Cumhuriyet Meclisi yeni başkanını seçmek konusunda UBP grubunda bulunan ‘İntikam Tugayı’ ayarı kaçırınca olanlar oldu.

Aklı kesen ile kesmeyenin, Türkçe bilen ile bilmeyenin ve Meclis’e yılda bir iki kez uğrayan ile her hafta oralarda haber kovalayanların “Töre 4 turda seçilemedi. Üstel’in grubuna hakimiyeti tam değil. Kutlu Evren’i de Pazartesi akşamı rezil ettiler… Rezalet, kaos” içerikli yazılarını okumuşsunuzdur ya da okuyacaksınız. O koroya katkı yapacak değilim. Arkadaşlar gereğini yapmış. Olmuş bitmişe de çare yok.

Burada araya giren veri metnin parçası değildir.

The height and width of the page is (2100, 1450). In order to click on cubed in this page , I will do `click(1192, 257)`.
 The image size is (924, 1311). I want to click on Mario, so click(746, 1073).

Resmiye Canaltay meselesini bir yana bırakırsak bir süredir olmuyordu ama benim hatırladığım bir vaka var ki, hatırlamak şöyle dursun hafızama kazındı resmen. Herhalde o gün orada olduğum içindir. Çünkü o gün de aynen bugün gibi tam zamanlı gazeteciydim.

Tam tarihi hatırlamam imkansız, ancak 90’lı yılların sonuydu. 25 yıl kesin geçmiştir aradan. İktidarda bir Eroğlu hükümeti vardı. Anlayacağınız disiplin tavan.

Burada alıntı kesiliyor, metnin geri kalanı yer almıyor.